:: Passage to read ::
【2020 Application Example】 AI Voice Synthesis Module, Bringing Warmth to Machine Narration
In response to current trends, digital learning and mobile educational materials have attracted widespread attention!
With rapid technological advancements, effectively nurturing professionals who can 'adapt to developmental changes' is a critical concern that many businesses continually consider. Over recent years, various enterprises have progressively integrated 'digital learning' into employee training programs to enhance educational outcomes, thus bringing 'digital learning' and 'mobile educational materials' into the limelight.
Outsourced narration is costly and cannot handle large volumes of demand
▸ Differences in the digital educational material production process before and after the implementation of the AI voice synthesis system
Strategic Breakthrough Corporation of Taiwan has assisted companies in converting many seminars, physical courses, and training events conducted by public sectors into digital materials in the past years. However, during the conversion process, it required inviting teachers, finding and renting filming locations, and post-production of recordings and videos. During recording, issues such as speakers' nervousness, discomfort in front of cameras, or mispronunciations might lead to poor recording quality or constant retakes.

:: Task requirements ::
**A.** According to the piece on the AI voice synthesis module, what recording issues might lead to poor quality or constant retakes?
**B.** Carry on the piece about the AI voice synthesis module from its final sentence.

Item coordinate data:

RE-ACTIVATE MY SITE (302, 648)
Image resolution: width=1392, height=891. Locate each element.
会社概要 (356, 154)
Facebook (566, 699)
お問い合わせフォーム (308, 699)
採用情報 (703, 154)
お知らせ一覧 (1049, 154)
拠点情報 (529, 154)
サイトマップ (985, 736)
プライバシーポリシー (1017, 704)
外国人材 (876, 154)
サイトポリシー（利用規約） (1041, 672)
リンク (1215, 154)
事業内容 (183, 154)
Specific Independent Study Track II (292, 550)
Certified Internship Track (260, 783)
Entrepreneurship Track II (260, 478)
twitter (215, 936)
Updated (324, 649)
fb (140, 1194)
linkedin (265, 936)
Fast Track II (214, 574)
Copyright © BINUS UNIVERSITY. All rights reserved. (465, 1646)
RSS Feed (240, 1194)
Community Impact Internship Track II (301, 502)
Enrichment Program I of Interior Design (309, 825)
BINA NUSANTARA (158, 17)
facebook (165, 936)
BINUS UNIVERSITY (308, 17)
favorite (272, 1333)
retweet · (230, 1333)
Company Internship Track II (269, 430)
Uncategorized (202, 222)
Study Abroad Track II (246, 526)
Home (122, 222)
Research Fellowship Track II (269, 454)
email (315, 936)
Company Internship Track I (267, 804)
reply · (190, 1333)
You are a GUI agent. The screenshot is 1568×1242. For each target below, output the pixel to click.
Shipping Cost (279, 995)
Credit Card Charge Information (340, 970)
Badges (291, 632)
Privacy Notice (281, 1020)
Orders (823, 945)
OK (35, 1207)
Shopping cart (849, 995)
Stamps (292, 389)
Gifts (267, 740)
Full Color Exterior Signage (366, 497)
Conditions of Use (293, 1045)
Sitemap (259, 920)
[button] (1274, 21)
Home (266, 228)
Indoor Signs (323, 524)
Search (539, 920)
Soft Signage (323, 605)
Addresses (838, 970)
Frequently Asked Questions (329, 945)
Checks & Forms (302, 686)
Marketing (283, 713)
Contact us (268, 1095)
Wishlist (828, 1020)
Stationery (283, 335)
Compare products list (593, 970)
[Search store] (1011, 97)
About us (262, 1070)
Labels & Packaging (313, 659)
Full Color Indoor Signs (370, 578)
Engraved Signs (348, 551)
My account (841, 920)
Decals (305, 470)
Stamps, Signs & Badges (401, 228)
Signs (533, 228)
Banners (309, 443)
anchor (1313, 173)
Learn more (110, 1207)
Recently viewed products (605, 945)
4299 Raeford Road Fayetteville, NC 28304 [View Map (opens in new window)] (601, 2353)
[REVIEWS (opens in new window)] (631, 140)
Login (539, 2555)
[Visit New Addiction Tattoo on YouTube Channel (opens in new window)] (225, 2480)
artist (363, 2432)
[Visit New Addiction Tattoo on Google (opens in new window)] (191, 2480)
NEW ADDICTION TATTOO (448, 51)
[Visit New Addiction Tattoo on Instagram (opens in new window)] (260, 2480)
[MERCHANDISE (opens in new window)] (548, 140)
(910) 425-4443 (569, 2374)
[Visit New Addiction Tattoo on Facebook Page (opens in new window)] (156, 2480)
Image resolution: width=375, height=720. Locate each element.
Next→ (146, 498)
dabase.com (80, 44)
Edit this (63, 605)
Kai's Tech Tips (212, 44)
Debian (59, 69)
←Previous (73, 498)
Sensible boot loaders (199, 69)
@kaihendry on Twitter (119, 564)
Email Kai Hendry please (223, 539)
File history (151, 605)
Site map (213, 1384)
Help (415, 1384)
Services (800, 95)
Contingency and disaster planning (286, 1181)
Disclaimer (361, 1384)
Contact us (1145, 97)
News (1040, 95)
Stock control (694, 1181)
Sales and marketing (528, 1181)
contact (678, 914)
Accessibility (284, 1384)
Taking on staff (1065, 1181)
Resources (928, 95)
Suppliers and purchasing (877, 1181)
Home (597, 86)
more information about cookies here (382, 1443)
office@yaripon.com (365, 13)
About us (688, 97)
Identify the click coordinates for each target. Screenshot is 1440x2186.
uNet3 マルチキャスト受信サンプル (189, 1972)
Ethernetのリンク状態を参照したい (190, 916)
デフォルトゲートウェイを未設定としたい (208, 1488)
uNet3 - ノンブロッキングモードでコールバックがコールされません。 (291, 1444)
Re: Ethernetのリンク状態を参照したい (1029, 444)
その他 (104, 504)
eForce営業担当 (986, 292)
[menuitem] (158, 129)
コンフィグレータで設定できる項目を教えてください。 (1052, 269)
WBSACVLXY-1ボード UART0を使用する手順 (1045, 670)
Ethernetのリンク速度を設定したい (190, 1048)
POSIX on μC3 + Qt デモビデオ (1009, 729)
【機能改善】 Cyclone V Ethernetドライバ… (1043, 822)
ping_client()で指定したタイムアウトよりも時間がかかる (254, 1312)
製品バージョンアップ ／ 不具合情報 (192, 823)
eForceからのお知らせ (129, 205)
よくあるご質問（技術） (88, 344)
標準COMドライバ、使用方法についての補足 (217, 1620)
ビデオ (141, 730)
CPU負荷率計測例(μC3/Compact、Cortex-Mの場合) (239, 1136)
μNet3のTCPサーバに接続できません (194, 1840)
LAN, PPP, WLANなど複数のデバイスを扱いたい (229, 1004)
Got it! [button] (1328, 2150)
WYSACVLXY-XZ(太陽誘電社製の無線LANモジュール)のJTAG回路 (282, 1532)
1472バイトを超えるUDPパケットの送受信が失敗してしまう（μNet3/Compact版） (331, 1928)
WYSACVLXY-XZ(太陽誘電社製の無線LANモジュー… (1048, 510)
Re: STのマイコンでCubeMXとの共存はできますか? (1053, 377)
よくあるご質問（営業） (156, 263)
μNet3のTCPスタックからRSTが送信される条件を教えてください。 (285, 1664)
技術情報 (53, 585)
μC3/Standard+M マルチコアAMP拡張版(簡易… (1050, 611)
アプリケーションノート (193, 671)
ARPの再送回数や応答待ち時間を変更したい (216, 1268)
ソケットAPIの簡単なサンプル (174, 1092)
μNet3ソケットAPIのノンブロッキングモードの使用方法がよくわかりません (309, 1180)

:: Answers below ::
**A.** Speakers' nervousness, discomfort in front of cameras, or mispronunciations.

**B.**
Though there was an option to provide customer-specific educational material narration, the outsourcing costs were high and could not handle the demand efficiently. Therefore, there was a hope to introduce AI speech synthesis technology and develop an 'Intelligent Voice Synthesis Module' to instantly convert text on slides into natural, human-like voice files, thus saving on narration costs.
Realistic Intelligent Voice Synthesis Module, providing a diversified selection of voices
▸ AI Voice Synthesis Module Illustration
Strategic Corporation of Taiwan collaborated with the AI technology team, Magic Cube Digital Ltd., using Tacotron2 combined with WaveNet and Tacotron features. Characters are embedded into Mel-scale spectrogram plots, then a modified WaveNet model acting as the vocoder synthesizes waveform in the time domain from these spectrograms, finally developing an MOS (Mean Opinion Score) for voice quality evaluation that approximates human-like intelligent voice synthesis modules.
This AI Intelligent Voice Synthesis Module, after being tested by testers using the MOS voice quality evaluation standard, received a score of 4.3, meeting the initial project target score of 4.21 and surpassing WaveNet's score of 4.08, thereby demonstrating exceptional effectiveness!
AI Intelligent Voice Synthesis Module, reducing costs and increasing profits, will effectively enhance Taiwan's digital learning industry environment!
▸ Costs have been significantly reduced after the implementation of the AI voice system, and profits have increased relatively
This AI Intelligent Voice Synthesis Module not only reduces the cost of producing digital educational materials but also solves the difficulties faced by Taiwan's industry, government, and academia in spreading digital educational materials. It can effectively enhance the efficiency of customers in producing digital teaching materials, significantly reduce labor shortages, and cost structural risks, and improve profitability.
Strategic Corporation of Taiwan will also continue to develop the 'Intelligent Transcription Module' and introduce Robotic Process Automation (RPA) to replace the current manual processes, such as captioning, dubbing, and file conversion in the production of digital educational materials, assisting in the transformation and enhancement of the domestic digital learning industry.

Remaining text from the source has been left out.